KUALA LUMPUR: Malaysia’s 2023 nominal gross domestic product (GDP) amounted to RM1.8 trillion, with growth moderated to 1.6% from the double-digit 15.9% in 2022.
In a statement, Department of Statistics Malaysia (DOSM) Chief Statistician Datuk Seri Dr Mohd Uzir Mahidin said that despite the moderated performance, the economy remained resilient, particularly through private final consumption expenditure, which increased 6.7%.
“The growth was propelled by ongoing enhancement in employment and wage through the implementation of a new minimum wage of RM1,500 starting May 2023,” he said.
The income statistics from economic production include 3 key components, namely compensation of employees (CE), gross operating surplus (GOS) and taxes less subsidies on production and imports (net taxes).
Given the improvements in the labour market, Mohd Uzir said CE recorded a steady growth of 4.2% while GOS declined by 1.8%, while the performance of the income distribution showed a shift towards a better share of CE at 33.1% compared to 32.3% in 2022.
“Nevertheless, GOS still contributed substantially to the GDP at 64.8%, although 2.3% lower than the previous year.
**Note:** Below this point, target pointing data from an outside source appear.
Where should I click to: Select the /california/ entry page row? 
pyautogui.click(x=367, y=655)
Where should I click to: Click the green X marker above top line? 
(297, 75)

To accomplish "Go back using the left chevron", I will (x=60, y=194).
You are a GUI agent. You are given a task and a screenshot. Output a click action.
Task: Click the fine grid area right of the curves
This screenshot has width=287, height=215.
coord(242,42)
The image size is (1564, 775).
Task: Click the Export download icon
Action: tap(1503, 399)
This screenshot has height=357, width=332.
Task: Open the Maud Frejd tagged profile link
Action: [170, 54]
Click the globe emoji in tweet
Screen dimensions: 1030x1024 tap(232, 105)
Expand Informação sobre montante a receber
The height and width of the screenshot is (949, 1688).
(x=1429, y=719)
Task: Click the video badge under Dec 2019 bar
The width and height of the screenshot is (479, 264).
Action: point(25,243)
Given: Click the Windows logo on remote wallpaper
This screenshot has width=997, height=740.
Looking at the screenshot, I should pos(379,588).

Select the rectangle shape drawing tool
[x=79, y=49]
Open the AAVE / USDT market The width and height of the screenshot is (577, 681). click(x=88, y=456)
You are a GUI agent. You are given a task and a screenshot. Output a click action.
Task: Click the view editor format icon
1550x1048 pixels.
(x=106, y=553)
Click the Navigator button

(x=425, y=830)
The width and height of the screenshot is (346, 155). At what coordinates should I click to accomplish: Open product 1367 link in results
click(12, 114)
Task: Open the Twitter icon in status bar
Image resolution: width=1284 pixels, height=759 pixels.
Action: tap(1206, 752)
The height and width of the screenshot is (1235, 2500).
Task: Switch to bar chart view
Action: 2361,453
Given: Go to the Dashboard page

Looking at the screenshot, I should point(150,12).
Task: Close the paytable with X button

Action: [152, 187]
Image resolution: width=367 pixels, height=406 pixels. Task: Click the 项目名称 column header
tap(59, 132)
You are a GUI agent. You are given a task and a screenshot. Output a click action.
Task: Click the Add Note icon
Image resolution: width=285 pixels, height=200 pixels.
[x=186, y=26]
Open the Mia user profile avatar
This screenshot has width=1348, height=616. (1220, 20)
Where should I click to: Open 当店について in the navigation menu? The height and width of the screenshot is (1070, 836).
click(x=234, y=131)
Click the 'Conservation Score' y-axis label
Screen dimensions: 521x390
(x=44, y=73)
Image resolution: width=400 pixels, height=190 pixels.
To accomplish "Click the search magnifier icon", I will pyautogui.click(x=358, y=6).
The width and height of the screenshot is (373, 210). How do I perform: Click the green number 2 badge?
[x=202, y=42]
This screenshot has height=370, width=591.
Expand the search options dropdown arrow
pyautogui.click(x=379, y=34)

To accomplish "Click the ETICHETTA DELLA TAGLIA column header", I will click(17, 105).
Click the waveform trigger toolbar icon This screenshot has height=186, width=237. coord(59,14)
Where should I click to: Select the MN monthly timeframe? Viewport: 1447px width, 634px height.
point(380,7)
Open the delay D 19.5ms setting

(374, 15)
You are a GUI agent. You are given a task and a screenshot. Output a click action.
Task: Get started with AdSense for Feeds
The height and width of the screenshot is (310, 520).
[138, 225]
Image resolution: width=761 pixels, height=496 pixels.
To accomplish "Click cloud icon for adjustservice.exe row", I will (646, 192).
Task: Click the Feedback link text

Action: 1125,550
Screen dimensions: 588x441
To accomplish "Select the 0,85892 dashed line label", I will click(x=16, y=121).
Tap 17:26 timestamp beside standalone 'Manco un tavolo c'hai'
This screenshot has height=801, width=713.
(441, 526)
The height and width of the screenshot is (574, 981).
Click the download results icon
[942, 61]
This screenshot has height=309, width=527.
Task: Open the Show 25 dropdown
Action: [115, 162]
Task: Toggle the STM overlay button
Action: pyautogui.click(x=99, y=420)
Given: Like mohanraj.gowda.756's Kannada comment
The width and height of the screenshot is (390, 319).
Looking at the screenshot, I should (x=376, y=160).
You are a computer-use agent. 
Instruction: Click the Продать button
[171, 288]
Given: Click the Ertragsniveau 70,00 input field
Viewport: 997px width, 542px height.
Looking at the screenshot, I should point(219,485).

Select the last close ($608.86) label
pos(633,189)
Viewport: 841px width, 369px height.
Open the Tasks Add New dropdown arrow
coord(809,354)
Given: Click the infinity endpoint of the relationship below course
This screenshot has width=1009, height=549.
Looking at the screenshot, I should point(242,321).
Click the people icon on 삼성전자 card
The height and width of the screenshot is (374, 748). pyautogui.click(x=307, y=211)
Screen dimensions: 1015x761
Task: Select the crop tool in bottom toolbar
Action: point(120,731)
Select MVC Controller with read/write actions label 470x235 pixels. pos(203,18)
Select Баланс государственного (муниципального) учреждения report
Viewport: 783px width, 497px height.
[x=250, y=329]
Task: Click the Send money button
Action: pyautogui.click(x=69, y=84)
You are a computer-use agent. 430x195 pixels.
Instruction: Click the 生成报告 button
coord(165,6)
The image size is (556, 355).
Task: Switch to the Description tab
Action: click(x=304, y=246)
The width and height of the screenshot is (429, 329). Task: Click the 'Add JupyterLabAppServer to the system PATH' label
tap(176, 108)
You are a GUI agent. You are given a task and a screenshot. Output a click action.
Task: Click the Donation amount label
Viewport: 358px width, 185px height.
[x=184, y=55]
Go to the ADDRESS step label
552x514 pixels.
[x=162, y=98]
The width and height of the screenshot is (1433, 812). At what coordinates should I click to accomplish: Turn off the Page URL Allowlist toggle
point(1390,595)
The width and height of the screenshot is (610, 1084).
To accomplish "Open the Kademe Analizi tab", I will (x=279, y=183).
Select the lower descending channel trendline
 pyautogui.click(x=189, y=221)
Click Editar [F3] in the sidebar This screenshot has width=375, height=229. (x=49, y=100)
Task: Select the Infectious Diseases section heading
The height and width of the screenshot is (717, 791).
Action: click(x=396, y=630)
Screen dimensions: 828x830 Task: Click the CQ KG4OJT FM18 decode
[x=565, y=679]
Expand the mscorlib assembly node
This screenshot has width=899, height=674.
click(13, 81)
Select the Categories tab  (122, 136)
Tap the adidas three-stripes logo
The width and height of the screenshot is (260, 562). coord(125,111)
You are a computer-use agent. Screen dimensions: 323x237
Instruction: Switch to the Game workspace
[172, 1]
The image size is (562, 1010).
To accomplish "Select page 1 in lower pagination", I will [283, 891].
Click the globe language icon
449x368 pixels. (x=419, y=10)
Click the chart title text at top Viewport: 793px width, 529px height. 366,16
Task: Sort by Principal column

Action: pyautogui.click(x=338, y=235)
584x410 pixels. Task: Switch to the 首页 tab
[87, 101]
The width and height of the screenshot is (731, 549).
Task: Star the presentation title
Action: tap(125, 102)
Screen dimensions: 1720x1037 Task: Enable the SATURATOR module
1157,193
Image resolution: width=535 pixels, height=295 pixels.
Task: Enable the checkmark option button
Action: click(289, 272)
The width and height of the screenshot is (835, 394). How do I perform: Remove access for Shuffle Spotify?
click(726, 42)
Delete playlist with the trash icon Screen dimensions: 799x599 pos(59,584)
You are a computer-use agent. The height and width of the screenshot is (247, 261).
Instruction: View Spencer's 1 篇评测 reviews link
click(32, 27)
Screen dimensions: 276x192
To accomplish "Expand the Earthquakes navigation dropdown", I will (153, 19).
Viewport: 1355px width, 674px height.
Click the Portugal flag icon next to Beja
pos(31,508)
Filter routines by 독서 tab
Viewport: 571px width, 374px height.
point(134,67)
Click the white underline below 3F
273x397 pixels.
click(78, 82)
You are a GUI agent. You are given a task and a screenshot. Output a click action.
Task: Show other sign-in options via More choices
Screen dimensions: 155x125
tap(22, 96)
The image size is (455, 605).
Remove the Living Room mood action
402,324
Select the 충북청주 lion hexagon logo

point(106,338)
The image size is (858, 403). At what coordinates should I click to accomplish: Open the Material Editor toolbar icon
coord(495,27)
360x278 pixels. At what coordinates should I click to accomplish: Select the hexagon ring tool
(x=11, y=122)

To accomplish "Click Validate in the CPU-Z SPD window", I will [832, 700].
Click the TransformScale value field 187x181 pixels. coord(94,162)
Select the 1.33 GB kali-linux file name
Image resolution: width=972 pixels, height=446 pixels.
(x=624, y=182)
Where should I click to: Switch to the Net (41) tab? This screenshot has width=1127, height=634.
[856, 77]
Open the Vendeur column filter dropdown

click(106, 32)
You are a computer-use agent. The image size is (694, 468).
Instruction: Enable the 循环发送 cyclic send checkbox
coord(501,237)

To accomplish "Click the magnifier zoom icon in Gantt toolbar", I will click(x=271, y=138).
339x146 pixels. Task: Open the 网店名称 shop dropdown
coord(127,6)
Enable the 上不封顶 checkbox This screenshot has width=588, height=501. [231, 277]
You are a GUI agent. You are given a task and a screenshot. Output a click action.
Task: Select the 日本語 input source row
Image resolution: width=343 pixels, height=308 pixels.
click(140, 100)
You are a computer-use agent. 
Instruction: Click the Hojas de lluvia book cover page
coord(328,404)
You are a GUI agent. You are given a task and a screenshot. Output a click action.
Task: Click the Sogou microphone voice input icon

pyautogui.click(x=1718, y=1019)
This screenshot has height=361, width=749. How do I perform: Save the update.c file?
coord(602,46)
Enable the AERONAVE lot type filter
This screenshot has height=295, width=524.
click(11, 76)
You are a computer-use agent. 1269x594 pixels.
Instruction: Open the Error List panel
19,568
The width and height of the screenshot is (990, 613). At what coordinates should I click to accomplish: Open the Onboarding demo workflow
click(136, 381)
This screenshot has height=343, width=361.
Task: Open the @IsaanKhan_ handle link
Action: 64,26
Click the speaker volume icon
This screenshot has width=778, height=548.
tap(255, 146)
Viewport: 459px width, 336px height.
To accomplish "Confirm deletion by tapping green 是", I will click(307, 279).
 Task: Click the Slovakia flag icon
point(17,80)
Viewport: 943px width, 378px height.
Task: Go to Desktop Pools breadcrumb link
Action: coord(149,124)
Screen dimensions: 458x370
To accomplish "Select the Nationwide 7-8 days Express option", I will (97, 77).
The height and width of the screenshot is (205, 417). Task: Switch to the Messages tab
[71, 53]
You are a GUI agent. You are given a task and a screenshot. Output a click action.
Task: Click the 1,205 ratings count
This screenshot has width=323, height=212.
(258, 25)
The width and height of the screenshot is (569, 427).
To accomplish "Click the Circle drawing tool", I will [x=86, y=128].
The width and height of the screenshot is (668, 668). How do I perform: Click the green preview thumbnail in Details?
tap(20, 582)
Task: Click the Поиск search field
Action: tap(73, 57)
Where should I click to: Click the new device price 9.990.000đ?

The remaining component was net taxes, which accounted for 2.1%,” he said.
Looking at detailed sectoral performance, he said the increase in the CE component, encompassing the remuneration received by employees for their labour was driven by the services, manufacturing and construction sectors.
“CE in the Services sector grew 4.3% supported by growth in all sub-sectors, particularly wholesale and retail trade, food and beverages and accommodation.
“As for the manufacturing sector, CE registered 3.3% growth led by the moderation in electrical, electronic and optical products,” he said.
Mohd Uzir added that the decline in GOS was primarily influenced by the sharp downturn in the mining and quarrying (-12.1%), agriculture (13.2%) and manufacturing (-5.6%) sectors.
“The fall of commodity prices in 2023 has lowered profitability across these sectors, leading to a marked decrease in overall GOS. Nevertheless, the contraction was partially alleviated by the growth in the services and construction sectors at 5.3% and 1.3%, respectively,” he said.
Net taxes showed a remarkable growth of 242% or RM37.7% in 2023, attributed to the higher taxation revenue as compared to a decrease in subsidies.
In the context of international comparison, Mohd Uzir said the composition of the CE in the Southeast Asia region is notably lower, accounting for less than 40% of GDP while GOS makes up a larger share.
“As opposed to advanced economies such as United States, Germany and Canada, CE constitutes a greater share than GOS at 53.1%, 52.4% and 51.1%, respectively.
“Net taxes formed a smaller share of GDP in the selected countries, with Malaysia recording the lowest contribution of 2.1%, reflecting the differences of fiscal policy among countries,” he said.